Ketika saya kenalkan dengan Kepala Promkes, Mbak Dewi, begitu saya menyebut langsung bercerita tentang perjumpaan kami yang pertama. Ya, dia selalu bercerita awal jumpa kami saking uniknya. Di awal masa mencari kerja, saya melamar ke puluhan perusahaan. Apa saja saya lamar. Ada restoran, ada perusahaan obat, ada periklanan dan ada juga media, termasuk Gadis yang dulunya dikomandoi oleh Mbak Dewi. Selang setahun saya bekerja, tiba-tiba saya mendapat panggilan wawancara oleh Majalah Gadis. Penasaran, saya datangi. Setelah lebih dari satu jam diwawancara dan ngobrol sana sini, saya tak tahan lagi dan bertanya, "Mbak, saya ini dipanggil dalam rangka apa sih?" Mbak Dewi melotot, "Lha, ini kan kamu ngelamar di sini?" Saya dengan santainya bilang, "Mbak, baca nggak tanggal suratnya kapan?" Ketika menyadari bahwa lamaran yang dipegangnya sudah jauh kadaluwarsa, ia lalu bertanya, "Lha kamu kok gak bilang dari tadi?" Saya cuma nyengir, "Lha saya kepengen tahu jadi ya saya jalani saja." Itu lah awal persahabatan kami, hingga kini.
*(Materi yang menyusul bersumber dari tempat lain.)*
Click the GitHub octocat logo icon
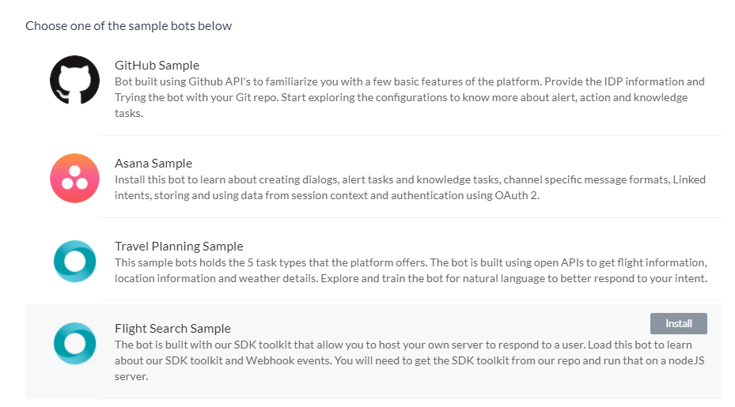This screenshot has height=407, width=735. (74, 80)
Dengan berjalannya tahun, Mbak Dewi kemudian menjadi pemimpin redaksi femina, lalu menjadi editor-at-large nya femina group, memegang departemen sumberdaya manusia, dan menjelang pensiunnya, sekarang ia menangani Yayasan Sekar Melati.
Sekarang, saya juga kenal dengan beberapa pemimpin redaksi di kelompok femina, bahkan hari ini saya berjumpa dengan hampir semuanya. Sampai beberapa waktu yang lalu, pemimpin redaksi hanya berurusan dengan sisi editorial majalah atau medianya saja. Namun siang ini, saya mendapat penjelasan bahwa mengurusi pembaca atau pemirsa saja sudah tidak cukup. Urusannya adalah dengan komunitas. Maka pemimpin redaksi sekarang berurusan juga dengan komunitas. Yang disebut komunitas contohnya adalah para bloggers. Remaja sekarang adalah remaja yang beraktivitas di dunia maya, dan di sanalah mereka menemukan komunitasnya. Karena senang berekspresi secara mendalam, para remaja lebih nyaman mengungkapkan apa yang ada di kepalanya dalam bentuk blog. Maka adalah komunitas blog travel, blog ini dan itu. Dan ternyata ada fenomenanya juga penggunaan jejaring sosial ini. Saya lupa apakah saya pernah menulisnya di sini, tapi riset membuktikan bahwa usia di bawah 20 tahun sukanya main blog. 21 - 35 tahun karena ingin eksis sukanya main twitter, yang ringkas tapi selalu memberitahu kita ada di mana dan sedang apa . Di atas 35 tahun, facebook merajalela karena facebook kemudian jadi arena reunian, pasang-pasang foto dan sebagainya. Saya sendiri sesuai umur, gemar buka facebook, tapi entah mengapa saya juga gemar mengekspresikan pikiran lewat blog. Jadi kalau sesuai statistik, saya ini 35 tahun ke atas tapi jiwanya 20 tahun ke bawah. Kehebohan media pun, pindah ke era mobile. Maka kini, media konvensional seperti cetak dan elektronik saja tidak cukup. Kalau mau survive, harus bisa merangkul aktivitas komunitas yang begitu mengalir dan dinamis melalui dunia maya.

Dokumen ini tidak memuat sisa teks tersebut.